(Saved data entries)
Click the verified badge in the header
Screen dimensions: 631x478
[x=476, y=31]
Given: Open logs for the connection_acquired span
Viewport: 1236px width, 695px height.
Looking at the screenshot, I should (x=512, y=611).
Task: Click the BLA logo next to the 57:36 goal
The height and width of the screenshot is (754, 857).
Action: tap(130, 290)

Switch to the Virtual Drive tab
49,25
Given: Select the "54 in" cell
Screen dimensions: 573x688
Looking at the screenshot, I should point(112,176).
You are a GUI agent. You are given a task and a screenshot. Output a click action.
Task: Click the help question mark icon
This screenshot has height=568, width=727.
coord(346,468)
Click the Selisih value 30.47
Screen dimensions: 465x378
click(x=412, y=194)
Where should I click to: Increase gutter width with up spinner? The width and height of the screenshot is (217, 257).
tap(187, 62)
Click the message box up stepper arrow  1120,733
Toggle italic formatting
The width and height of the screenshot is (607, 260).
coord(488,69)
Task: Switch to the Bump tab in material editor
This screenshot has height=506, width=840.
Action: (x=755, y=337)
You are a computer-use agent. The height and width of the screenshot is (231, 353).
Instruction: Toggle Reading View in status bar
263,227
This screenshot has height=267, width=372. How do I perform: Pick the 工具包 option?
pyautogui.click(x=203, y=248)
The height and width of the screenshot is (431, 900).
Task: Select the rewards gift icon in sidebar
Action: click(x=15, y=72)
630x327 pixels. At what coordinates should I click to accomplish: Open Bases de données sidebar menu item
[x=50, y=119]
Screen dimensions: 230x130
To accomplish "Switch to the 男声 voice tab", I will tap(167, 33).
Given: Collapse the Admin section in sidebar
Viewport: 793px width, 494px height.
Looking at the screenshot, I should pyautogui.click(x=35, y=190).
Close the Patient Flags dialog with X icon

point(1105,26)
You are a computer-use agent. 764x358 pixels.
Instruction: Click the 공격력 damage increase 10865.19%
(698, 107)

* TASK PROMPT: In the data above, find the line containing "You are a computer-use agent. The", then copy it and every later line exactly.

* WORKED SOLUTION:
You are a computer-use agent. The height and width of the screenshot is (231, 353).
Instruction: Toggle Reading View in status bar
263,227
This screenshot has height=267, width=372. How do I perform: Pick the 工具包 option?
pyautogui.click(x=203, y=248)
The height and width of the screenshot is (431, 900).
Task: Select the rewards gift icon in sidebar
Action: click(x=15, y=72)
630x327 pixels. At what coordinates should I click to accomplish: Open Bases de données sidebar menu item
[x=50, y=119]
Screen dimensions: 230x130
To accomplish "Switch to the 男声 voice tab", I will tap(167, 33).
Given: Collapse the Admin section in sidebar
Viewport: 793px width, 494px height.
Looking at the screenshot, I should pyautogui.click(x=35, y=190).
Close the Patient Flags dialog with X icon

point(1105,26)
You are a computer-use agent. 764x358 pixels.
Instruction: Click the 공격력 damage increase 10865.19%
(698, 107)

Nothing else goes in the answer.